## WRITTEN REQUEST
Rewrite the entries from the line containing "The width and" through the end of the entries, both ends included, replacing "coordinates" with "position" and changing nothing else. Leave the pictures out of your answer.

[Start]

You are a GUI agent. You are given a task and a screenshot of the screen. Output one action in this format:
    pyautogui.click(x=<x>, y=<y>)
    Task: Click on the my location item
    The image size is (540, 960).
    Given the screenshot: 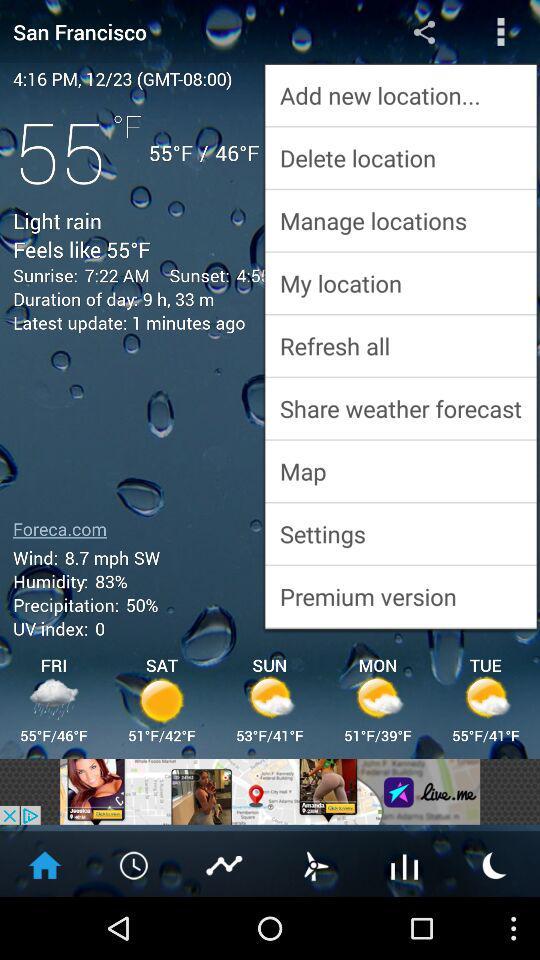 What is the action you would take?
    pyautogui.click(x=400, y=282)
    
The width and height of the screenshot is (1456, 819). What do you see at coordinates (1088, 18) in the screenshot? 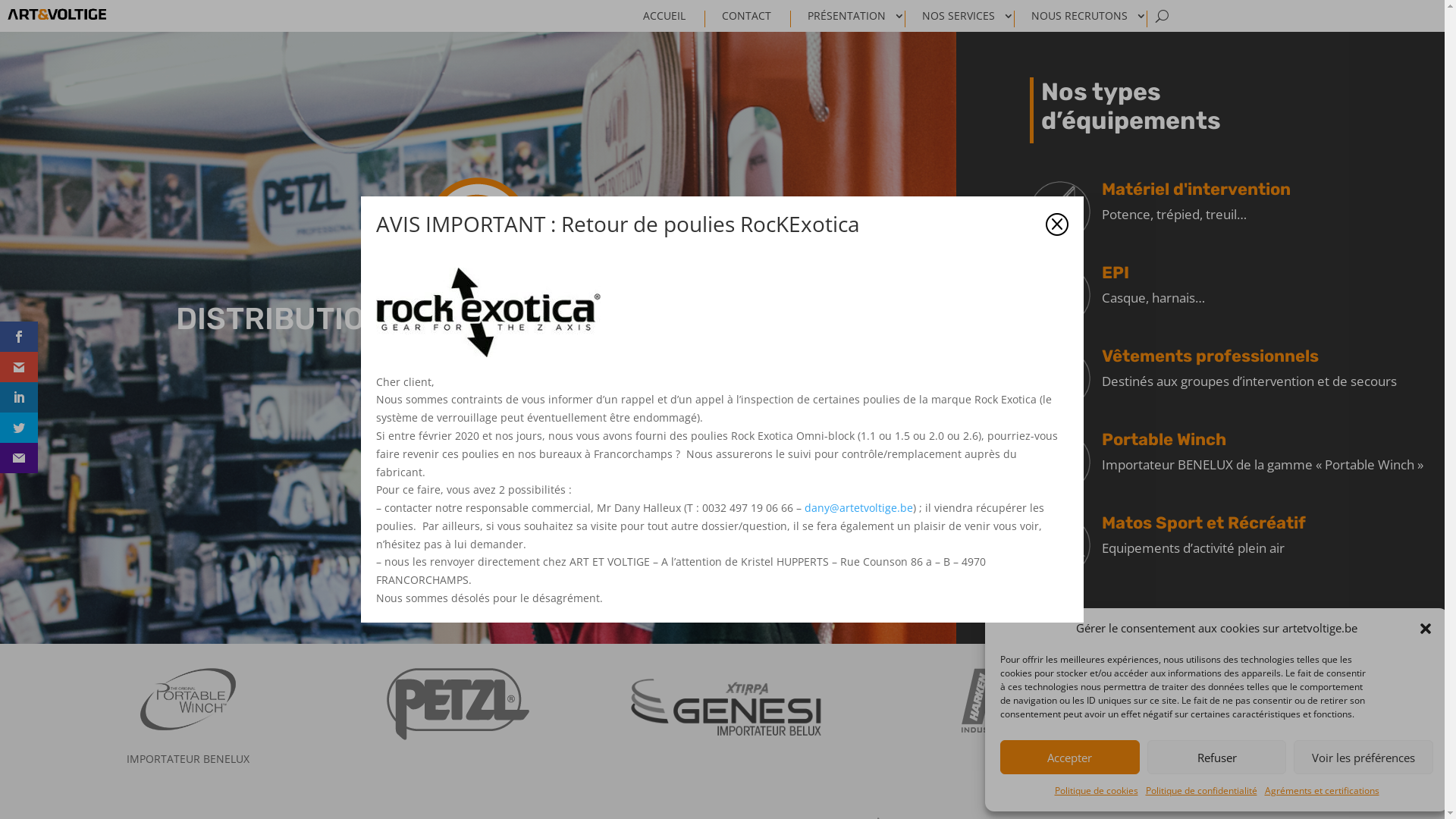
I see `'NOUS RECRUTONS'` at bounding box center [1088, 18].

[End]

## WRITTEN REPLY
The width and height of the screenshot is (1456, 819). What do you see at position (1088, 18) in the screenshot? 
I see `'NOUS RECRUTONS'` at bounding box center [1088, 18].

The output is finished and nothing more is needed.